It's irrelvant how TI handled the calculator evaluated the
expressions. It's the UI which is under discussion, here, and Robert
(and many others, including myself), prefer the RPN UI.

>No mental gymnastics were required.

Are you implying the more "mental gymnastics" are required to use an
RPN calculator? Because that would be false.

>Furthermore, the often touted claim that HP calculators were much more
>economical with keystrokes was a myth which I disproved many a time.

"Much more economical" sounds to me like a straw-man argument. "At
least as, and often more, economical" is the truth, not a "myth", in
every case I've compared the two methods.

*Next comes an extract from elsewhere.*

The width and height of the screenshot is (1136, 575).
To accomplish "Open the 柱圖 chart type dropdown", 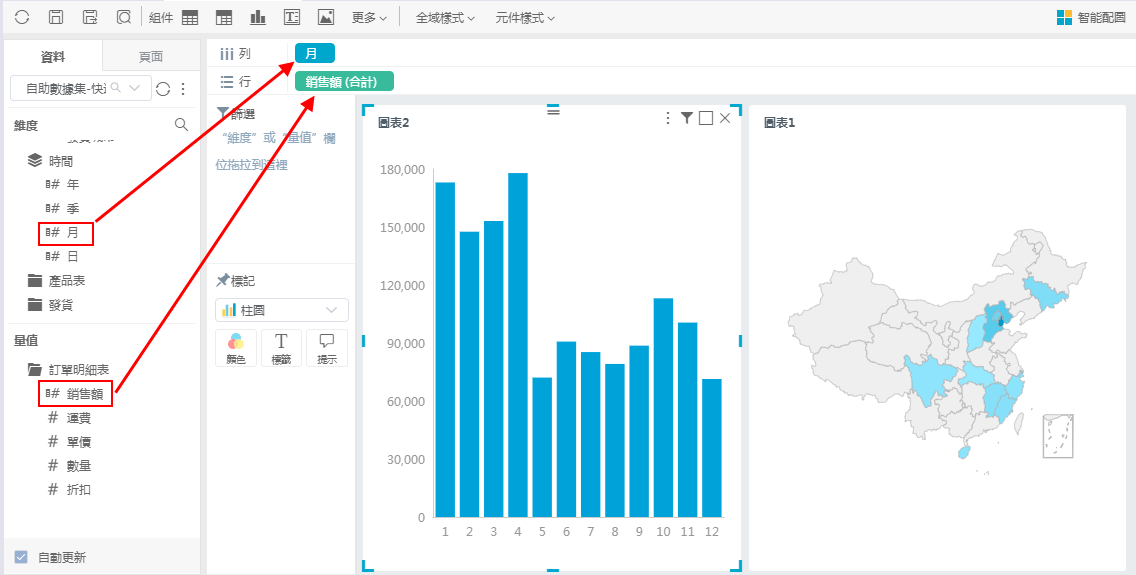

>In any case, whether or not RPN is better than algebraic is
>irrelevant. My contention is that a person should not have to adapt to
>technology, but that technology should adapt to him. For example, I
>should be able to pick up any unfamiliar calculator and key in "1+2=",
>not the counterintuitive "1 Enter 2 +".

A superior (or even only preferred) tool is quite often worth the
investment in how to use it. It's ludicrous to discount RPN
calculators because they may take a couple days getting used-to.

>The inner workings should be
>transparent to the user interface.

True, but many of us feel the RPN UI is vastly superior, especially
when used in conjunction with multi-line displays.